Hollywoodstar und Oscarpreisträger Kevin Costner spricht mit uns über seinen neuen Film „Horizon“, warum er dafür Teile seines Besitzes verpfändet hat, über seine Leidenschaft fürs Filmemachen und woher er die Kraft nimmt, Rückschläge zu verarbeiten.
Mr. Costner, Sie haben im Laufe Ihrer Karriere in vielen sehr unterschiedlichen Filmen mitgespielt. Stimmt der Eindruck, dass Sie trotz allem eine besondere Vorliebe für das Western-Genre haben?

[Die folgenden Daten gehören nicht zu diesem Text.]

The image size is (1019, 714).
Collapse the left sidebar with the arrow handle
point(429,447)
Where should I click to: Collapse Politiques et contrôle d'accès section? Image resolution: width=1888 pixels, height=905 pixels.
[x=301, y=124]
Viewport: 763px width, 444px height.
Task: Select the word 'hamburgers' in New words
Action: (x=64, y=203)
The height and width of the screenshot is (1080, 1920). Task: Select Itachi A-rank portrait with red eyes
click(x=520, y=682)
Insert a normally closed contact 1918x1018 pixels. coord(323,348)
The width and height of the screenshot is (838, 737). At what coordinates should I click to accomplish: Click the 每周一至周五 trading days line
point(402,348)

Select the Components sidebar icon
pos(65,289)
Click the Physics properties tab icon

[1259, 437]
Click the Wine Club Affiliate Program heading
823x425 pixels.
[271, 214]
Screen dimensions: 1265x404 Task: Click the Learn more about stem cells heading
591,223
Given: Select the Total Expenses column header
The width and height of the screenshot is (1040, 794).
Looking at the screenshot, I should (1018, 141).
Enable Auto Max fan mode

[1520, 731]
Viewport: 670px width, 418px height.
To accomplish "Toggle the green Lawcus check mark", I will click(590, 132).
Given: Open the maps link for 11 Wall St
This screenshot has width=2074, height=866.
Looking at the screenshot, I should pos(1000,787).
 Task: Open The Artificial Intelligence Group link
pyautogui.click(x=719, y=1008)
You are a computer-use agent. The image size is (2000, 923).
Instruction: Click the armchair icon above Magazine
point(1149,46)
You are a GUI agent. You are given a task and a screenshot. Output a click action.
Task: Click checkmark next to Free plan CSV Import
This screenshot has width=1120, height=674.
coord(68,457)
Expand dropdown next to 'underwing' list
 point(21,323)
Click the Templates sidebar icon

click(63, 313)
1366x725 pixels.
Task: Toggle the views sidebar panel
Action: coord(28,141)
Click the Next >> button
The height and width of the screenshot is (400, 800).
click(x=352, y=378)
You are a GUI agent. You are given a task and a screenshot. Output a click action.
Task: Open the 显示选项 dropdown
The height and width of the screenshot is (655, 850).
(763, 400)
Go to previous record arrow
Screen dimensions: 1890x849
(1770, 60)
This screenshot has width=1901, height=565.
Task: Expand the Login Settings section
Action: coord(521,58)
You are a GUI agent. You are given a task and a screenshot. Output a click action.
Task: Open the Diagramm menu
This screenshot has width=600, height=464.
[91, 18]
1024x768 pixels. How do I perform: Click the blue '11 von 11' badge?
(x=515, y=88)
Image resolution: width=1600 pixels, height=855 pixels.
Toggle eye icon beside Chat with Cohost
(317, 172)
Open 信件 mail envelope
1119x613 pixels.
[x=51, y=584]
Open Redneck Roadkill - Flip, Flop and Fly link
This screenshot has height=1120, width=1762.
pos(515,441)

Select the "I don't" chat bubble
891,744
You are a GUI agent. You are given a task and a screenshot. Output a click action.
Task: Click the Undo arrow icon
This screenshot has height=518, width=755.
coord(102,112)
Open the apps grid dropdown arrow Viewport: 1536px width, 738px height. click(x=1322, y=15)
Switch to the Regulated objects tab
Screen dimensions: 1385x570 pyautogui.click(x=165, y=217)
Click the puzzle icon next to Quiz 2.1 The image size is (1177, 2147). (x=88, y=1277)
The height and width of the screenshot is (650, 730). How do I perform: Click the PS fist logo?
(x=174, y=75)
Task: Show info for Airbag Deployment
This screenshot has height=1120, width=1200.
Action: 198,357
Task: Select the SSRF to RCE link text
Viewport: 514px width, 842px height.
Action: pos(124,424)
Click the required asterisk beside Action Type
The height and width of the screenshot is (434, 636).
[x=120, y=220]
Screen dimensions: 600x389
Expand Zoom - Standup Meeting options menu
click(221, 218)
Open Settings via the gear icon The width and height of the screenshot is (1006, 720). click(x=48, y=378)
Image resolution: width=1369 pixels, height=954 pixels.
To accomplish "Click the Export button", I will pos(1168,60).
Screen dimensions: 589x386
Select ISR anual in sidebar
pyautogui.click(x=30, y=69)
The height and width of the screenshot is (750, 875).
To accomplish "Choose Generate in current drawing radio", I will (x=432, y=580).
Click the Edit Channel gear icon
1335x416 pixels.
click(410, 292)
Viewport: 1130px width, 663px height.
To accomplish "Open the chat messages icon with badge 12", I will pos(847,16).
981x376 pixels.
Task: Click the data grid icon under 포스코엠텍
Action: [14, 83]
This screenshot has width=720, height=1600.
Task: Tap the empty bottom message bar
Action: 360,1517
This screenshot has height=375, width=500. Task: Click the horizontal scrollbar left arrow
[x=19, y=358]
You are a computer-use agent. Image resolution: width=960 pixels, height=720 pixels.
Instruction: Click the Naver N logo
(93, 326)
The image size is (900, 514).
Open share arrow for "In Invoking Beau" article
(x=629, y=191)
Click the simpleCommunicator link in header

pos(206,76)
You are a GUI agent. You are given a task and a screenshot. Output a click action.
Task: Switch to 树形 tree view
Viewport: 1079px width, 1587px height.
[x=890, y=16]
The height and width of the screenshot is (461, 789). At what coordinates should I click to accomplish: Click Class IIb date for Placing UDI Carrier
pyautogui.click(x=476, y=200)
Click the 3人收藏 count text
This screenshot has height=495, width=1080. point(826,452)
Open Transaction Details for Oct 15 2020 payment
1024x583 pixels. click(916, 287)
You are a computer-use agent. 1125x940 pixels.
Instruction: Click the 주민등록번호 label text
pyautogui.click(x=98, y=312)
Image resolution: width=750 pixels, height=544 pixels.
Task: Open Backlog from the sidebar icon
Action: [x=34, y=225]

Ich habe eigentlich alle Filme, die ich gemacht habe, sehr genossen, vor allem auch die Sport-Filme. Aber es stimmt schon: Ich fühle mich beim Western immer sehr gut aufgehoben. Ich liebe es, draußen in der Natur zu sein. Ich liebe es, mich den oft gewaltigen Kräften auszusetzen, die dort vorherrschen. Ich liebe das Ursprüngliche, das Unberührte, das in den Weiten Nordamerikas immer noch zu finden ist. Zu der Zeit, in der die meisten Western spielen, war das Überleben in der wilden Natur ziemlich hart. Wenn man damals sein Pferd verloren hatte, konnte es gut sein, dass man dann irgendwo in der Wildnis zugrunde ging. Wenn man nicht genügend Wasser hatte, verdurstete man eben. Der Westen war damals sehr gefährlich. Das Leben unter diesen archaischen Umständen hat mich schon immer sehr fasziniert. Wie gut hat sich jemand den Verhältnissen angepasst? Oder wie schlecht? Wenn man damals einen Fehler machte, konnte das sehr wohl das Ende für einen bedeuten.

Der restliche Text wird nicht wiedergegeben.